The Motion asks for an urgent update as to the final bill for the collapse of Quinn Insurance. I understand this is estimated to be in the region of €1.1bn, before any potential recovery from the Court action Quinn is taking against its former auditors. It is not possible to give an exact timeframe for the final bill, but it is unlikely to be before 2020.

The issues which the Motion asks the Central Bank to carry out are a matter for the Bank to consider. However, the Bank has indicated that they are conducting a thematic review and inspection of managing general agents (“MGAs”) that have been appointed to carry out business on behalf of insurance undertakings from other Member States operating in Ireland on a freedom of service basis. This review is of relevance to the request for the Central Bank to undertake an awareness campaign.

The Central Bank has confirmed they fully participate in EIOPA, (the EU overarching regulatory body) in the establishment of high quality common regulatory and supervisory standards and procedures. The Central Bank has an ongoing engagement with relevant European authorities in order to ensure common standards are applied consistently. I am advised that the Bank has engaged with EIOPA on the specific issues raised in this Motion.

In relation to the issue of ‘regulatory shopping’ by UK based financial firms seeking to preserve access to the EU following Brexit, this is an issue which the Government has serious concerns about and which has already been discussed in this House. At a political level, we have been in communication with our European partners on this matter. We believe that it is important to have a transitional arrangement to protect the security of our financial system because of its importance in underpinning day to day business.  A transitional arrangement would allow negotiations to take place in a calm and safe environment, and would ease concerns about other jurisdictions potentially giving consideration to making commitments on the level of regulation and supervision to such financial firms. We must ensure that the level playing field is protected across the EU.

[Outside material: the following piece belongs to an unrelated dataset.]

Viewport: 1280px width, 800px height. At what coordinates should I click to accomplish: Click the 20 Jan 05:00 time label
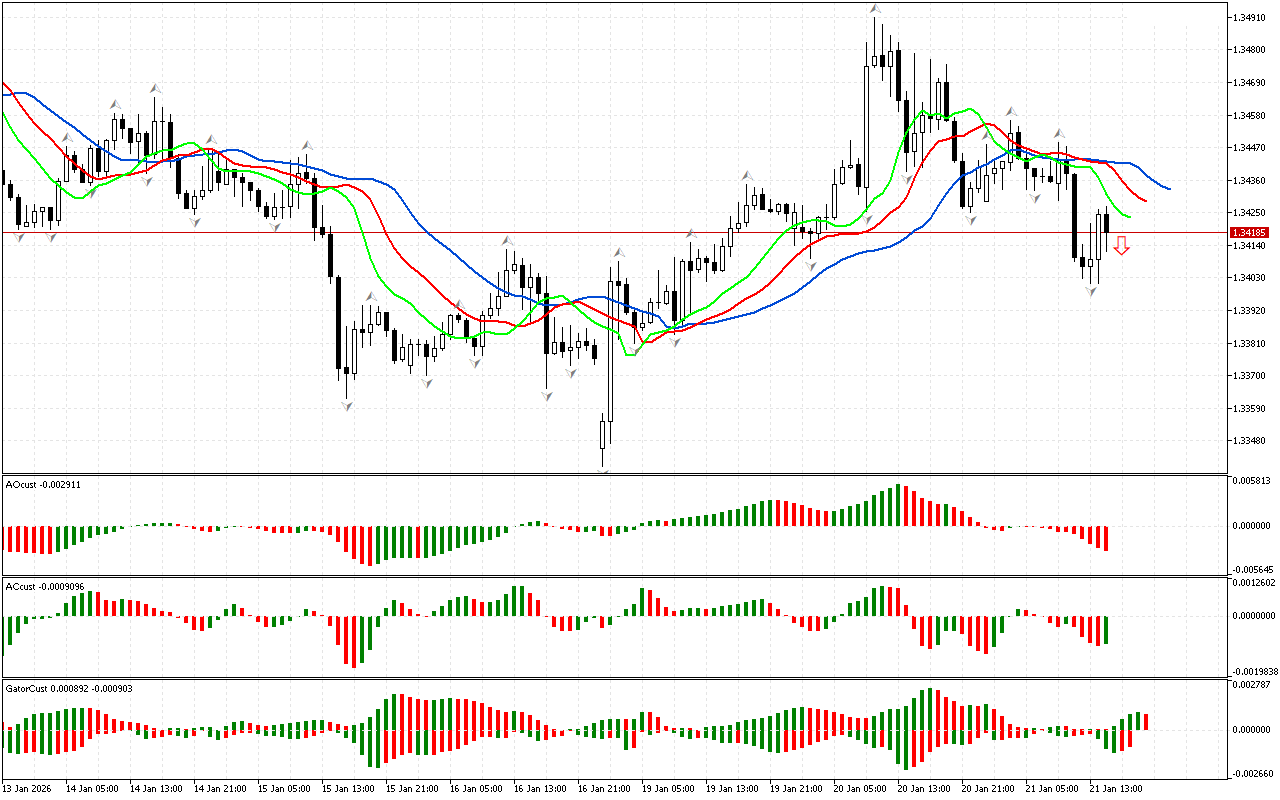click(x=858, y=788)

In relation to Brexit, it is important to note that the implications of Brexit are unclear. After the negotiations have concluded, the issue of passporting in from the UK and Gibraltar will be clearer. However, should ultimately the position of passporting not be satisfactorily resolved, insurers who currently have branch operations or who conduct freedom of business into the State will have the option of applying for an authorisation from the Central Bank to conduct business in the State.

 

Conclusion:

In conclusion, the Government understands that there is frustration with the slow pace of progress in relation to the Setanta liquidation. However, once the Supreme Court judgment is issued, hopefully within the next few months, it should be possible for claims to be paid out either through MIBI or the ICF within a reasonable period of time. Unfortunately, as mentioned already, we do not believe it is possible to pre-empt this decision by paying such claims through the ICF immediately.

Finally, as indicated at the outset, the Government will abstain from the Vote on the Motion.